12.01.2020 - 07:50 | Son Güncellenme:
Egemen Limoncuoğlu
Rock tarihinin ve de tabii müzik tarihinin en kendine has gruplarından birinin davulcusuydu Neil Peart. Sadece davulcusu değil, grubun bir bakıma aklıydı da yazdığı şarkı sözleriyle. Geddy Lee (bas gitar, vokal) ve Alex Lifeson (gitar), iki genç rock sever müzik meraklısı tarafından Kanada’da kuruldu Rush. Saçına çiçek takan çocuklar kuşağının hareketli günleriyle, disko çağının başlangıcı arası bir vakitte. Neil Peart, bu ikiliye Rush adı altında çıkan ilk plaklarının yayınlanışının hemen sonrasında katıldı. İkinci Rush albümüyle birlikte de grubun dikkat çekici karakteri olarak derhal öne çıktı. Zira, şarkı sözleri onun kalemindendi. Rush’ın ilk yılları henüz kimliğini oturtamamış klasik manada bir rock grubu olarak geçti. Fakat, zamanla progresif rock sularına dümen kırdılar, Geddy Lee’nin tiz sesi, Neil Peart’ün edebi referansları bol, okuyan yazan bir zihin olduğunu açıkça belli eden şarkı sözleriyle Rush dikkat çekmeye başladı.
Etkileyen sözler
Dikkat çekmeye başladı derken, müzik eleştirmenleri vesaire değil bahsi geçen. Dinleyiciler arasından yayıldı adları, plakları. Bıkmadan usanmadan konserler vererek Kuzey Amerika’da çalmadık yer bırakmadılar.
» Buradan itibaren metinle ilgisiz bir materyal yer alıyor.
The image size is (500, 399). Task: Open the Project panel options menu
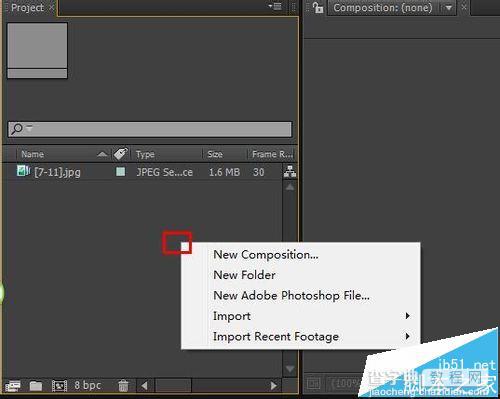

Bu da karşılığını aldı. Okulun futbol takımının havalı çocukları değil de, diğer çocuklar dinliyordu Rush’ı. Fantezi edebiyatıyla, bilim kurguyla ilgilenen çocuklar. Ve bunda en önemli pay, enstrümanlarındaki teknik becerileri kadar, o şarkılarda işitilen sözlerdi. Peart’ün Ayn Rand’a ilgisi zaman zaman başlarına dert açsa da 1976’da yaptıkları “2112” adlı albümleri, şarkıların etrafında döndüğü konseptle birlikte onları bir üst seviyeye çıkardı. 70’lerin sonunu progresif rock’ın döngüsünü kırdıkları, ticari anlamda da, radyolarda çalınabilir şarkılar da yaptıkları, “Permanent Waves” (1980), “Moving Pictures” (1981) gibi albümleriyle nihayet adlarını iyiden iyiye büyük harflerle afişlere yazdırdıkları dönem geldi. Sonrası, sıkı bir hayran topluluğunu yıllarca peşlerinden sürükledikleri, müzikseverler gözünde adeta ‘dokunulmaz’ görüldükleri bir kariyer.
Müzikten emekli
Hayatı sadece davul setinin arkasında dinleyenleri kendine hayran bırakarak geçmedi Peart’ün. 1997’de, 19 yaşındaki kızını bir trafik kazasında kaybetti. Ardından, 23 yıllık hayat arkadaşını da kanser yüzünden toprağa vermek zorunda kalınca, kendini müzikten emekli etmeye karar verdi. Motosikletine atlayıp dünyayı gezdi. Bu gezileri konu alan kitaplar yazdı. Nihayet kendinde devam etme gücünü bulduğunda, grubu Rush’a geri döndü ve 2000’li yılları büyük turneler, konser ve stüdyo albümleri kaydederek geçirmeye devam etti grup. Ta ki 1 Ağustos 2015’te veda turnelerinin son konserini verene dek. O sıralarda, zamanımızda ‘veda turnesi’ kavramının veda etmekten çok ticari bir ilgi çekme aracı olarak kullanılmasından kelli, müzik tarihinin bu büyük üçlüsünün hakikaten sahnelere veda edeceğine ihtimal vermemiştik pek. Fakat sonradan gördük ki, ciddiydiler. İki sene evvel bir de bu vedanın Neil Peart’ün sağlık durumunun elvermeyişi yüzünden olduğunu öğrendik. Ve bu hafta sonu ‘davulcuların davulcusu’ Peart’ün saldırgan bir beyin tümörü ile mücadelesini kaybettiği haberini aldık. Ölüm tarihi 7 Ocak 2020 olarak geçti kayıtlara. Müzik dünyası, gelmiş geçmiş en büyük davulcular arasında adı her daim ilk sıralarda zikredilen Peart’ü kaybetti.